UNITED STATES DISTRICT COURT FOR THE MIDDLE DISTRICT OF GEORGIA VALDOSTA DIVISION
Sep 29, 2016
CASE NO.: 7:16-CV-48-HL-TQL (M.D. Ga. Sep. 29, 2016)

Opinion

CASE NO.: 7:16-CV-48-HL-TQL

09-29-2016

CHARLENE MOORE, Plaintiff, v. Sheriff CARLTON POWELL, et al., Defendants.


ORDER

In accordance with the Court's previous orders, pro se Plaintiff Charlene Moore, an inmate currently confined at the Pulaski State Prison in Hawkinsville, Georgia, filed a recast complaint under 42 U.S.C. § 1983 and sought leave to proceed without prepayment of the full filing fee. The United States Magistrate Judge granted Plaintiff's motions to proceed in forma pauperis but ordered Plaintiff to amend her recast complaint. Plaintiff was instructed that if she did not timely and fully comply with the Court's order, her action would be dismissed. Plaintiff was given twenty-one (21) days to respond to the Court's order. (Order, July 8, 2016, ECF No. 8.)

The time for compliance passed without a response. The Magistrate Judge therefore ordered Plaintiff to respond and show cause why her case should not be dismissed for failure to comply with the Court's orders and instructions. Plaintiff was given twenty-one (21) days to respond and was again warned that failure to comply with an order of this Court is grounds for dismissal. (Order, Aug. 15, 2016, ECF No. 9.)

The time for compliance has again passed without a response from Plaintiff. A district court may dismiss an action sua sponte for failure to prosecute or failure to obey a court order. See Brown v. Tallahassee Police Dep't, 205 F. App'x 802, 802 (11th Cir. 2006) (per curiam). Thus, because of Plaintiff's failure to pay the required filing fee and failure to comply with the Court's instructions and orders, her Complaint may be DISMISSED without prejudice. See Fed. R. Civ. P. 41.

Alternatively, Plaintiff's Complaint is subject to dismissal because it fails to state a claim upon which relief may be granted.
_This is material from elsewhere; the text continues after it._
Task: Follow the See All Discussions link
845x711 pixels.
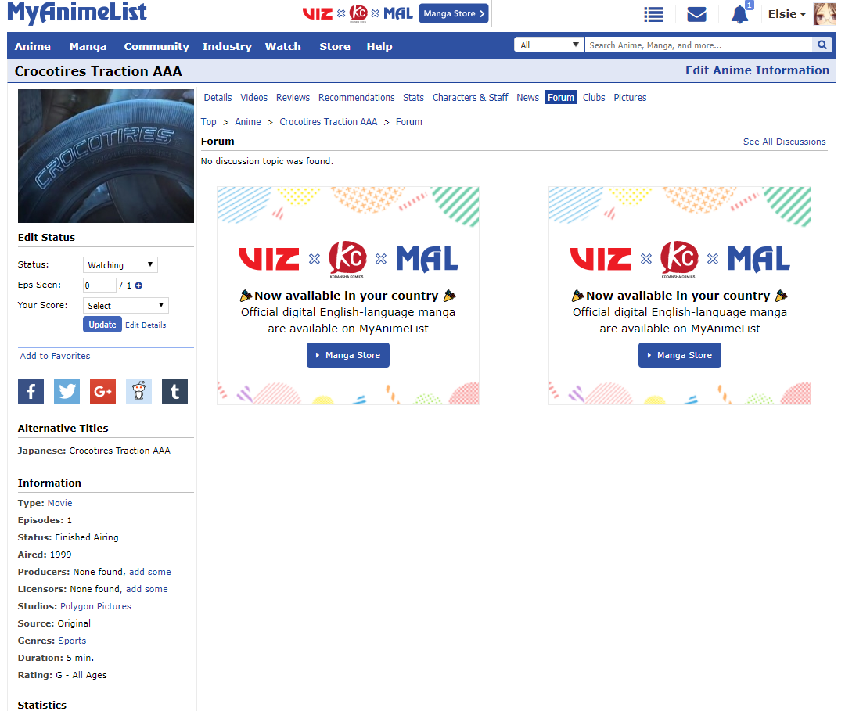Action: [x=784, y=142]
As noted by the Magistrate Judge, Plaintiff alleges in her Recast Complaint that she was refused medical treatment for heart disease in the Thomas County Jail. (Recast Compl. 5, ECF No. 6.) Plaintiff alleges the nurse at the Thomas County Jail refused to see her despite her complaints of chest pain and that she was discriminated against on the basis of her race. Id. Plaintiff contends after she was transferred to Pulaski State Prison, she still "didn't get proper help that [she] needed after a long wait" and that she was denied medical treatment "even after [she] went to the warden." Id. Plaintiff further alleges she is still having difficulty receiving medical treatment. Id.
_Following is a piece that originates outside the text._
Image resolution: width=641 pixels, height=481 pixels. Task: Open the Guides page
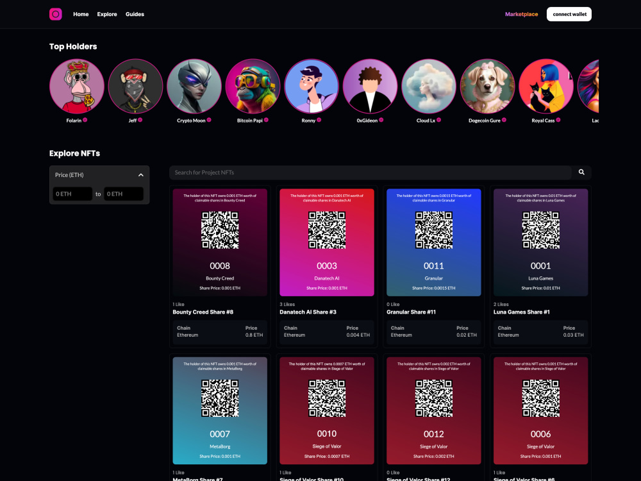[x=135, y=13]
A prisoner who demonstrates that a prison official was deliberately indifferent to her serious medical needs can state a claim under the Eighth Amendment. Farrow v. West, 320 F.3d 1235, 1243 (11th Cir. 2003). "To show that a prison official acted with deliberate indifference to serious medical needs, a plaintiff must satisfy both an objective and a subjective inquiry." Id. A plaintiff must first "set forth evidence of an objectively serious medical need," and must also "prove that the prison official acted with an attitude of 'deliberate indifference' to that serious medical need." Id. A "serious medical need" for purposes of this analysis is "one that has been diagnosed by a physician as mandating treatment or one that is so obvious that even a lay person would easily recognize the necessity for a doctor's attention." Id. (internal quotation marks omitted). "In either of these situations, the medical need must be 'one that, if left unattended, 'pos[es] a substantial risk of serious harm.'" Id. (quoting Farmer v. Brennan, 511 U.S. 825, 834 (1994) (alteration in original)).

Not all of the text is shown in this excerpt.